* [GOAL OF THE EXERCISE] Print the entries once more, unchanged.

GIVEN DATA below:

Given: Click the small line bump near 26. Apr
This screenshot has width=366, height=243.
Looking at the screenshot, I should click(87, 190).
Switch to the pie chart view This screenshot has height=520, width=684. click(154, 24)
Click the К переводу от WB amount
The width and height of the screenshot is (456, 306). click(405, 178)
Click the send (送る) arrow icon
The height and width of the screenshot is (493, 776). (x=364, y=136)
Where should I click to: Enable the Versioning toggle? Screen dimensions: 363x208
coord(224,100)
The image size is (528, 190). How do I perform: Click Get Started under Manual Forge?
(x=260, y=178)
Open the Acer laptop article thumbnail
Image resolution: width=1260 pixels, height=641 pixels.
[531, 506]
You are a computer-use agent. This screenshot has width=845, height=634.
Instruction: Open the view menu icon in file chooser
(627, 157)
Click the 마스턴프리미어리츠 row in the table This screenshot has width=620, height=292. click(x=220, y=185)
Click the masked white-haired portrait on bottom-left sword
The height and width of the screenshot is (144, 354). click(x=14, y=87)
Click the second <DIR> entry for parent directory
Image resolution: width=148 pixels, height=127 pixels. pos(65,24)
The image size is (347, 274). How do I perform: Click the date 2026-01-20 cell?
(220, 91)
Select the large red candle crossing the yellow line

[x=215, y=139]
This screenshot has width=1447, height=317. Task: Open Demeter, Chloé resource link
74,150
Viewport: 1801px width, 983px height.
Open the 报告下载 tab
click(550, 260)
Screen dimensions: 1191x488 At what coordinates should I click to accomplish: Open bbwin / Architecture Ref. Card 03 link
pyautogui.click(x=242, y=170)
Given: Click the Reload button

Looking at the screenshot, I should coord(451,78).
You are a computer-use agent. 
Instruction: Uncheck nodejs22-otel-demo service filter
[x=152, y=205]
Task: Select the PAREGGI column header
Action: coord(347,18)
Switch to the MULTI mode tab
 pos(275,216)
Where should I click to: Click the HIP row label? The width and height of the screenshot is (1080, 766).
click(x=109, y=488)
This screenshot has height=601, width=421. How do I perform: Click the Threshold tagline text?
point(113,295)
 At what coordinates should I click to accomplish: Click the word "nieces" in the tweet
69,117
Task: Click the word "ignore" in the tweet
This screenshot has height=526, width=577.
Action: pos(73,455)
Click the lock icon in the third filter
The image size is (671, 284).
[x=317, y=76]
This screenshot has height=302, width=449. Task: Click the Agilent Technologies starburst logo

End of GIVEN DATA.

* [TASK RESPONSE]
Given: Click the small line bump near 26. Apr
This screenshot has width=366, height=243.
Looking at the screenshot, I should click(87, 190).
Switch to the pie chart view This screenshot has height=520, width=684. click(154, 24)
Click the К переводу от WB amount
The width and height of the screenshot is (456, 306). click(405, 178)
Click the send (送る) arrow icon
The height and width of the screenshot is (493, 776). (x=364, y=136)
Where should I click to: Enable the Versioning toggle? Screen dimensions: 363x208
coord(224,100)
The image size is (528, 190). How do I perform: Click Get Started under Manual Forge?
(x=260, y=178)
Open the Acer laptop article thumbnail
Image resolution: width=1260 pixels, height=641 pixels.
[531, 506]
You are a computer-use agent. This screenshot has width=845, height=634.
Instruction: Open the view menu icon in file chooser
(627, 157)
Click the 마스턴프리미어리츠 row in the table This screenshot has width=620, height=292. click(x=220, y=185)
Click the masked white-haired portrait on bottom-left sword
The height and width of the screenshot is (144, 354). click(x=14, y=87)
Click the second <DIR> entry for parent directory
Image resolution: width=148 pixels, height=127 pixels. pos(65,24)
The image size is (347, 274). How do I perform: Click the date 2026-01-20 cell?
(220, 91)
Select the large red candle crossing the yellow line

[x=215, y=139]
This screenshot has width=1447, height=317. Task: Open Demeter, Chloé resource link
74,150
Viewport: 1801px width, 983px height.
Open the 报告下载 tab
click(550, 260)
Screen dimensions: 1191x488 At what coordinates should I click to accomplish: Open bbwin / Architecture Ref. Card 03 link
pyautogui.click(x=242, y=170)
Given: Click the Reload button

Looking at the screenshot, I should coord(451,78).
You are a computer-use agent. 
Instruction: Uncheck nodejs22-otel-demo service filter
[x=152, y=205]
Task: Select the PAREGGI column header
Action: coord(347,18)
Switch to the MULTI mode tab
 pos(275,216)
Where should I click to: Click the HIP row label? The width and height of the screenshot is (1080, 766).
click(x=109, y=488)
This screenshot has height=601, width=421. How do I perform: Click the Threshold tagline text?
point(113,295)
 At what coordinates should I click to accomplish: Click the word "nieces" in the tweet
69,117
Task: Click the word "ignore" in the tweet
This screenshot has height=526, width=577.
Action: pos(73,455)
Click the lock icon in the third filter
The image size is (671, 284).
[x=317, y=76]
This screenshot has height=302, width=449. Task: Click the Agilent Technologies starburst logo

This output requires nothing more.